Make WordPress Core

Opened 15 years ago

Closed 9 years ago

#3782 closed enhancement (fixed)

Use Digraphs for Umlauts in German Permalinks

Reported by: transalpin Owned by:
Milestone: 3.6 Priority: normal
Severity: normal Version: 2.1
Component: I18N Keywords: has-patch commit
Focuses: Cc:


There’s this pretty useful plugin:

To quote from the author’s site:

In German, the convention is to transliterate umlauts into two letters (ä=ae, ö=oe, ü=ue). The CVS code has some two-character conversions, so I added the umlauts to that list in my plugin, and the result was schroeder-sucks, which is just what I wanted.

I wouldn’t want Schröder to suck, but I think that it shouldn’t take a plugin to fix this bug. There are more characters that are wrongly sanitized (e.g., å = aa, æ = ae, …)

(Note that in Spanish and French, the ü is not transliterated in this matter. Not sure about Turkish. Maybe WordPress should check the locale before creating the post slug)

Attachments (6)

3782.patch (672 bytes) - added by SergeyBiryukov 9 years ago.
3782.2.patch (906 bytes) - added by ocean90 9 years ago.
3782.2-unit-test.patch (649 bytes) - added by ocean90 9 years ago.
3782.3.patch (733 bytes) - added by SergeyBiryukov 9 years ago.
3782.4.patch (719 bytes) - added by SergeyBiryukov 9 years ago.
3782.5.patch (742 bytes) - added by SergeyBiryukov 9 years ago.

Download all attachments as: .zip

Change History (26)

#1 @link92
15 years ago

Another option would be to use IRIs, and then normalise them to URIs for compatibility with UAs that don't support IRIs.

#2 @Nazgul
15 years ago

  • Type changed from defect to enhancement

I think this should stay a plugin, because you stated yourself that there's differences between languages/regions on how to interpret/translate these characters.

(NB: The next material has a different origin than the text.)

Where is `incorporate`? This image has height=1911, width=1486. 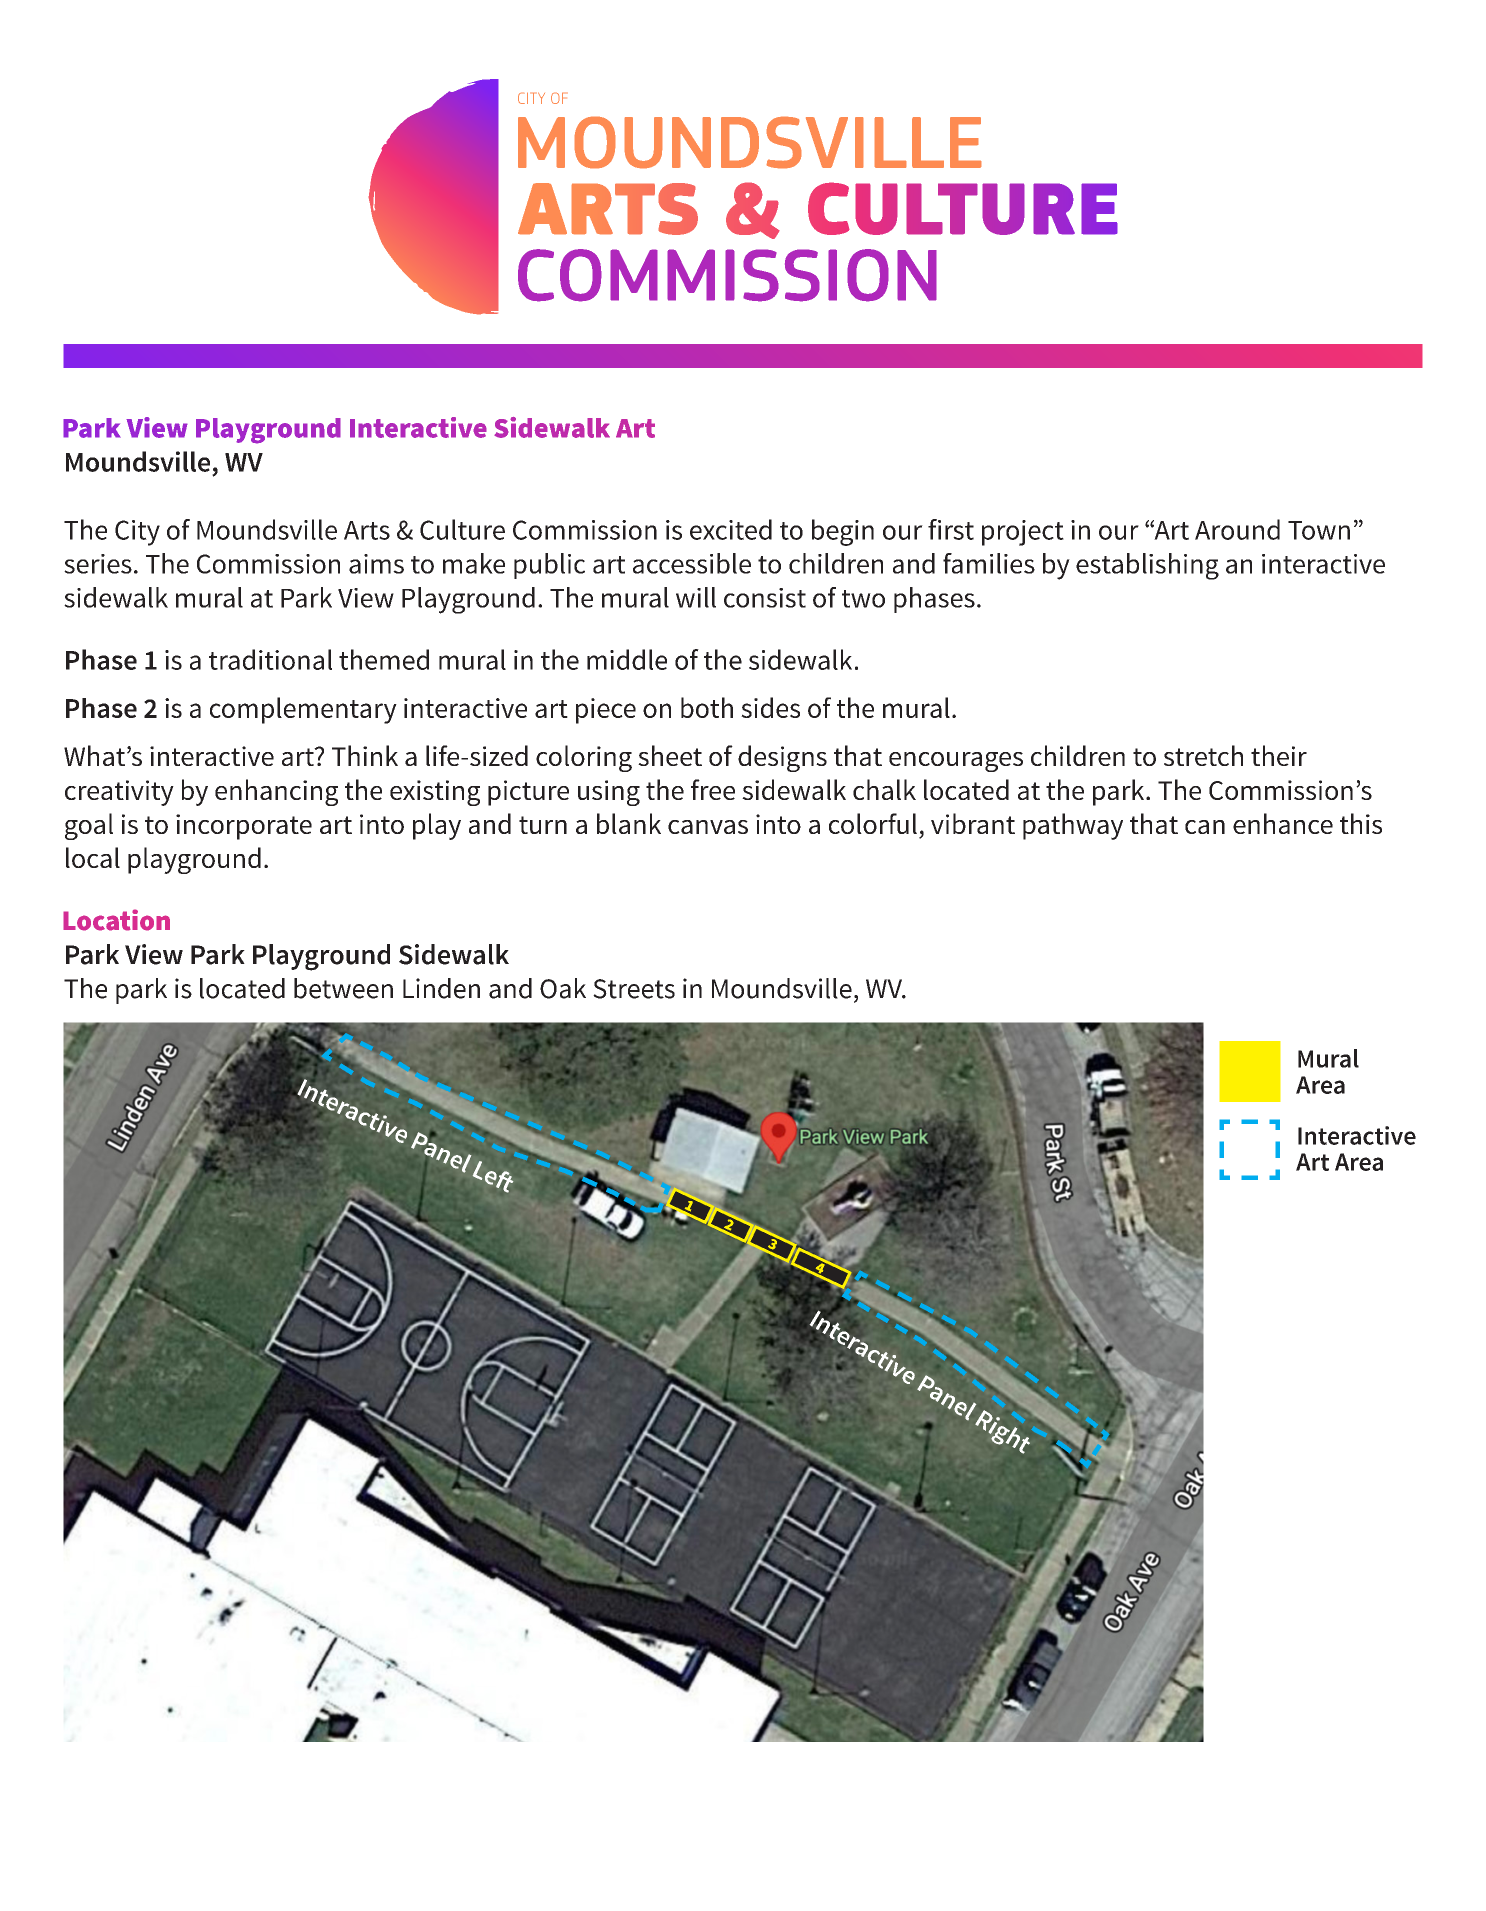
incorporate is located at coordinates (244, 827).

We can't assume everybody wants to use the German convention.

#3 @rob1n
15 years ago

  • Resolution set to wontfix
  • Status changed from new to closed

Yeah, this is definitely plugin material. Adding locale-specific checks (and maintaining them !!) would be waaay too much to put into the core.

#4 @foolswisdom
15 years ago

  • Milestone 2.2 deleted

#5 @Bernhard Reiter
9 years ago

  • Cc Bernhard Reiter added
  • Resolution wontfix deleted
  • Status changed from closed to reopened

Now that Wordpress seems to become more and more i18n/l10n aware, isn't it time to reconsider this? Having an umlaut normalise to only one letter seriously pisses of most German wordpress users I know of (including myself) that care about their permalinks, which is maybe something that latin-1-charset-language developers don't realise.

#6 @nacin
9 years ago

  • Milestone set to 3.6

I agree, this is doable by changing the remove_accents() mapping based on the locale.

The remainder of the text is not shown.